Canada recently signed up to the EU’s Security Action for Europe agreement (SAFE) — a loan scheme aims to speed up procurement for defence equipment across the bloc — becoming the first non-European member state to do so.

On X, allegations that the European Union asked Canada for a €10 million participation fee to participate in SAFE fully, while demanding €6 billion from the UK have gained traction.

One post viewed more than 139,000 times, claimed that the EU is treating the UK unfairly and offering it a rough deal compared to Canada, sparking a debate over the difference in costs and the reasoning behind them.

Although these figures are rooted in reports of real negotiations, the overall picture is more complex.

What is SAFE?

Security Action for Europe (SAFE) is a €150 billion loan instrument designed to speed up joint procurement of priority defence equipment in Europe by offering member states low-interest, long-maturity loans.

Procurement contracts must ensure no more than 35% of component costs of the weapons system originate from outside of the EU, the European Economic Area/ European Free Trade Association country, or Ukraine.

Only EU member states can receive SAFE loans, but certain third countries may participate in joint procurement projects if they conclude an agreement with Brussels.

Even without a full access agreement, countries which are not part of the bloc such as the UK, can still participate in up to 35% of SAFE-related procurement.

On 14 February, Canada officially concluded negotiations to participate in SAFE, less than a year after its Prime Minister Mark Carney signed the partnership with the European Union.

The European Commission confirmed to The Cube, Euronews’ fact-checking team, that Ottawa paid roughly €10 million as part of its participation, allowing Canadian companies to bid on joint projects under it.

The UK

The UK, on the other hand, has not reached an agreement. According to reporting by Bloomberg, the Commission proposed the UK pay between €4 billion and €6.75 billion to secure full participation.

In November, talks between the pair collapsed, reportedly over the price of the financial contribution discussed. A UK government spokesperson told The Cube it would not comment on internal EU processes.

The Commission has stated that financial contributions are linked to the forecasted economic benefits and the amount of contracts associated with participating. Even without a formal agreement, British firms can still take part in 35% of SAFE-funded programmes.

Despite the breakdown in talks, the UK has signalled openness to future negotiations on the scheme. British Prime Minister Keir Starmer has stated that his government would consider applying to join a potential second multi-billion-euro edition of the scheme, citing a commitment to working more closely with the EU on bolstering defence amidst Russia’s ongoing invasion of Ukraine.

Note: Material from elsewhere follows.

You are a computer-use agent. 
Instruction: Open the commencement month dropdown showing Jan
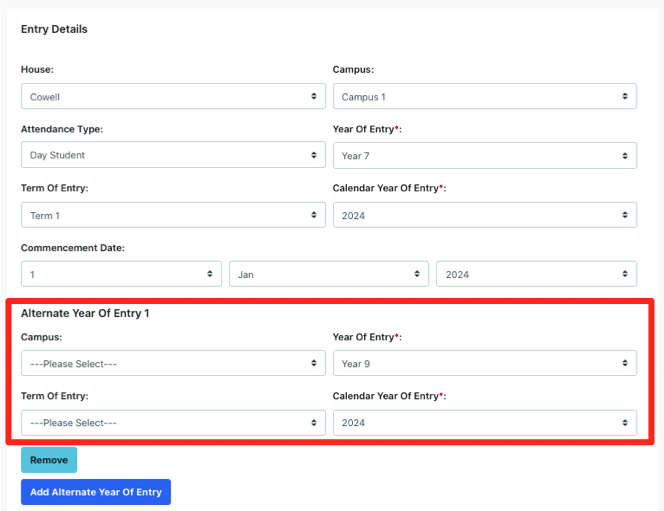tap(328, 274)
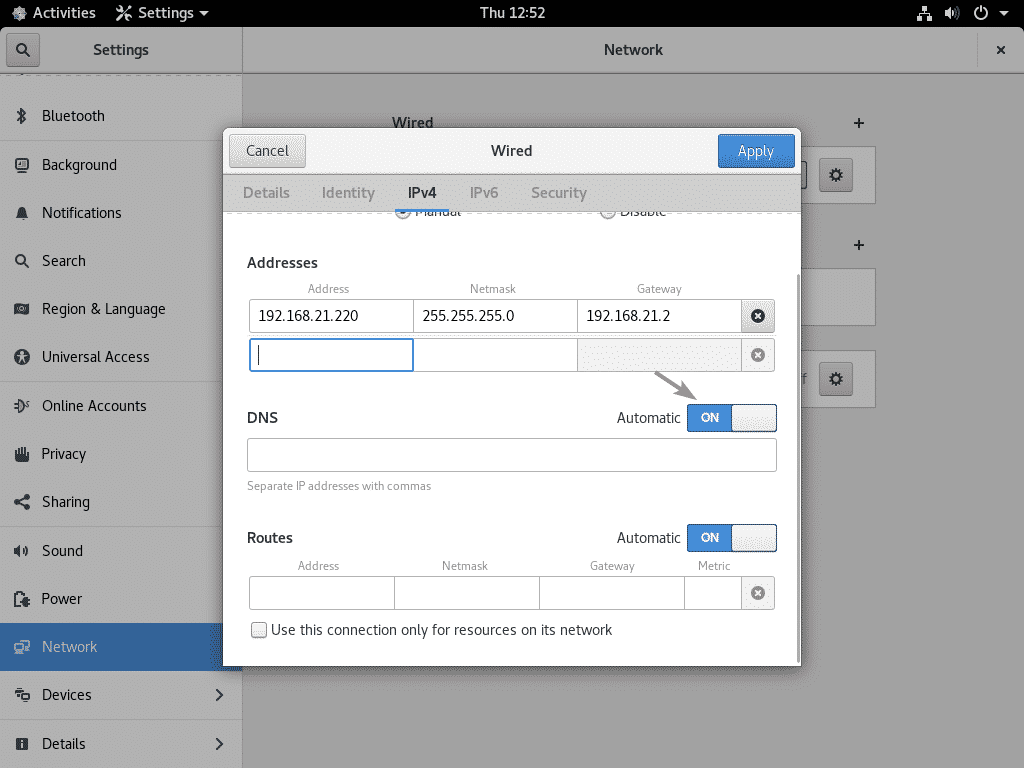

Why is there a difference?

The UK has one of Europe’s largest defence sectors, holding both major manufacturers and is deeply integrated into European supply chains.

Data from the Stockholm International Peace Research Institute shows the UK is consistently ranked as a top global military spender and home to several major arms-producing companies, such as BAE systems.

Canada ranks lower than the UK, spending less of its GDP on defence, despite commitments to increase it.

Canada spent at least 1.4% if its GDP on defence between 2024 and 2025, compared to the UK’s approximately 2.3 to 2.33%.

In this context, the UK would likely bid on and win more SAFE funded contracts than Canada, and therefore reap a larger expected benefit, explaining the difference in price to participate in the instrument.